At Catapult, we often don’t know what we’re doing.
That doesn’t mean we don’t have a clue, just that we frequently find ourselves doing things that haven’t been done before. At least not by our clients or us. But that is the hallmark of innovation – experimenting, exploring, pushing the boundaries of what we do and how we do it. And no place provides more fertile ground for the seeds of innovation than does design – creatively trying to solve a problem to achieve a specific goal. So how do we continue to push the boundaries?

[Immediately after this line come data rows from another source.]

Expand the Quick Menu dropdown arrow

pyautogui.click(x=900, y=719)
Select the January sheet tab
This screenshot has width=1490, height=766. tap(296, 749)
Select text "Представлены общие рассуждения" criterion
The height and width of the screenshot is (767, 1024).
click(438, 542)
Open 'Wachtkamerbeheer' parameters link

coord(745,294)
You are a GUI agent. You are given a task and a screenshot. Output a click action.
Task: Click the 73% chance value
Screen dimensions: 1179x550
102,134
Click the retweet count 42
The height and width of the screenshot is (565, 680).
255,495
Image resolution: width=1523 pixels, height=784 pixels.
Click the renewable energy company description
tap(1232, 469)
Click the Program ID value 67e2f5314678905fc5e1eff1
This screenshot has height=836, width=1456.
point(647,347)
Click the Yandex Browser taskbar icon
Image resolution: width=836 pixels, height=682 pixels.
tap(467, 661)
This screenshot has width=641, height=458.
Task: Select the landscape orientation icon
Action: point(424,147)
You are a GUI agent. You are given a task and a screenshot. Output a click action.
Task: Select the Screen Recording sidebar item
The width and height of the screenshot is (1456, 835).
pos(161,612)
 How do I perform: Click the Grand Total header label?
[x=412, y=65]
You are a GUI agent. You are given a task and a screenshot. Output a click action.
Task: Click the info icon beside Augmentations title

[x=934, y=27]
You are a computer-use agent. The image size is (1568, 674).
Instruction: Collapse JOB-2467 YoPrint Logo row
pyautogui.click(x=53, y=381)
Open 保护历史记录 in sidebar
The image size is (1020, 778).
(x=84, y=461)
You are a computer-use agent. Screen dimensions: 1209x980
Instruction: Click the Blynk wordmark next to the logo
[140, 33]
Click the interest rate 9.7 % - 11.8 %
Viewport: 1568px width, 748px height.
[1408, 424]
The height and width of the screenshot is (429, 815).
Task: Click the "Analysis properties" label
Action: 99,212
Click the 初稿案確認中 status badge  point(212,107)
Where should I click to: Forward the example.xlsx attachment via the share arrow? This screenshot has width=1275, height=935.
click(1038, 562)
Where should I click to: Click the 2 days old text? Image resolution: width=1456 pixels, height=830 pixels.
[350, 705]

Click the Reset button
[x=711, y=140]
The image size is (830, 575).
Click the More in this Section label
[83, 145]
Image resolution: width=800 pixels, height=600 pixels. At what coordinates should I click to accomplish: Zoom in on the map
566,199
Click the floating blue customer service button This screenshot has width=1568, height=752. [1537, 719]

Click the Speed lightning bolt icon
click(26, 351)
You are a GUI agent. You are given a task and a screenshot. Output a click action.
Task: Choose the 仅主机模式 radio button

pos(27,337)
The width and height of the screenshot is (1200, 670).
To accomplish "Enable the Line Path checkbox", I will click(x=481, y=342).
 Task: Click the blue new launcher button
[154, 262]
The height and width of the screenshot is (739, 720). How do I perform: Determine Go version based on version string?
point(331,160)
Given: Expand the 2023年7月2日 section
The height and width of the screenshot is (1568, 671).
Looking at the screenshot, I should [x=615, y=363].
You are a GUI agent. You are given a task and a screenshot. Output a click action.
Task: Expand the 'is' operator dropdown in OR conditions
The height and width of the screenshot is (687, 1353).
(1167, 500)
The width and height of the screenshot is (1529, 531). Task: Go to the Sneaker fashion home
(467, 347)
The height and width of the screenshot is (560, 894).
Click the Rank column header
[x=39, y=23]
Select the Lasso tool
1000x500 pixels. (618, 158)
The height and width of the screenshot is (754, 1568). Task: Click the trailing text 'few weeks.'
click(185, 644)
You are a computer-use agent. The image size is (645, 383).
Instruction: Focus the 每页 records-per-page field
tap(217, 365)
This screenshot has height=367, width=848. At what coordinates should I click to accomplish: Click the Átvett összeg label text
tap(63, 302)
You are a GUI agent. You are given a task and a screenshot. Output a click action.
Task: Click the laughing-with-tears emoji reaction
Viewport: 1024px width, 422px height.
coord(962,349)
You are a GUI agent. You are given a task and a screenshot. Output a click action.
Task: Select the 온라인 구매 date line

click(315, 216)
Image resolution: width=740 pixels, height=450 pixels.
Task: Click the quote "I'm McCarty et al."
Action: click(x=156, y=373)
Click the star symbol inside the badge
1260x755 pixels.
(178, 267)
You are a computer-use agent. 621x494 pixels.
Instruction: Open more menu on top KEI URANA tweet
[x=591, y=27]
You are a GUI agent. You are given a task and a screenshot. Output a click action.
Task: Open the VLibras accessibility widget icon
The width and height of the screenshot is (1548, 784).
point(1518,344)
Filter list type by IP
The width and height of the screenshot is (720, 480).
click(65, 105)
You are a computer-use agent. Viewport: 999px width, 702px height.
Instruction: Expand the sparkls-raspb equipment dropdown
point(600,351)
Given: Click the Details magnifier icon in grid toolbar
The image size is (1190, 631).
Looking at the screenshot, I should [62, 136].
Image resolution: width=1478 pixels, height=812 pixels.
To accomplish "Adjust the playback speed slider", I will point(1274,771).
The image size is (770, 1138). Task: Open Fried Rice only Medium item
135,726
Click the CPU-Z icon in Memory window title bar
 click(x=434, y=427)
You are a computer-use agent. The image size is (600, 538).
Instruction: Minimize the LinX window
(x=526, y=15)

Design firms the world over tout their proprietary “design process” as a veritable secret sauce to innovation, treating their particular flavor of design thinking as a patented method replete with branded stages. This is understandable. After all, we are all just trying to differentiate ourselves. And to the uninitiated it works. But, if you were to take a quick survey of all the different design processes, they all follow the same general flow. Something that goes like: explore -> create -> produce.
image via www.mountvernonschool.org
And that’s all well and good. But there’s only so much innovation that can go on around the branding of a well-established process for tackling difficult challenges. Our feeling is that one of the areas in which designers can deeply innovate is not by simply following a tried-and-true process and repeatedly applying the same methods; but by also devising new methods and approaches to fit into the process.
The way is not always clear. In fact we’ve found that it looks different for nearly every client with which we work. And that is the bedrock of innovation – discerning what is called for in this instance – asking not what you’ve done before or what others are doing, but what this situation, right now, is calling for. And then doing it.
Here are four ways we’ve pushed our design process beyond the original, and traditional, model we adopted when we were just starting out. (Keep in mind that our work typically involves designing for end-users very far afield, both geographically and culturally.) Perhaps our readers are already building on these methods in their own practice?
1. Design mind-meld – Think of creative ways to integrate your expertise into the world of your clients.
Instead of doing your own independent research and preparing a report or delivering a prototype, insert a designer into your client’s team for an extended foray. By including a mind steeped in design thinking into their efforts to develop and implement a product, your client will be able to leverage the power of design much more broadly and deeply than they would have through a typical consulting agreement.
2. Extreme co-creation – Integrate the voice of the users into the products you design.
Co-creation has become a conventional talking point among design and innovation firms – as any quick search on the subject will show. If you can find these articles on co-creation in The Harvard Business Review, Forbes and Businessweek you know it’s mainstream. But instead of paying it lip-service, ask, how seriously involved can we get our end-users in the development of our product? Can we take prototypes to the field in order for them to provide feedback?
Better yet, can we modify those prototypes in real-time based on their responses? Even better than that, can we create and modify prototypes in concert with our end-users there in the local context? Can we include them in our concept generation as active, not just passive, participants? Can they be a key component of our iterative design->test->design->test cycle?
3. Design destabilization – Consider how to challenge the assumptions that underpin design directions.
Sometimes the best way of serving a client is not to do what they request, but to instead ask them hard questions and suggest possible options that aren’t necessarily in keeping with their original direction. Such questions or suggestions can dramatically change the course of a project or even lead to it being cancelled altogether (clearly not your desire). This can be intimidating, and should not be done lightly or without serious thought, but it is central to the integrity of your designs and for looking out for your clients’ best interests.
4. User-originate design – Ask how to turn the whole process on its head; instead of user-centered design, how about user-originated design?
image via imusa.org
Here I am borrowing a phrase from Ralf Hotchkiss at Whirlwind Wheelchairs, where they are looking not to designers but to the users themselves for the inspiration behind their designs. This is stepping even beyond co-creation and is asking, “What if, instead of designing a wheelchair for disabled people, you instead taught them to design wheelchairs themselves and then supported them in doing so?” Can we remove our designers from the process altogether and let the users design their own products? Could they, perhaps, come up with better, more finely tuned, more considerate designs? This is a question Whirlwind is asking and, to me, is what innovation in design is all about.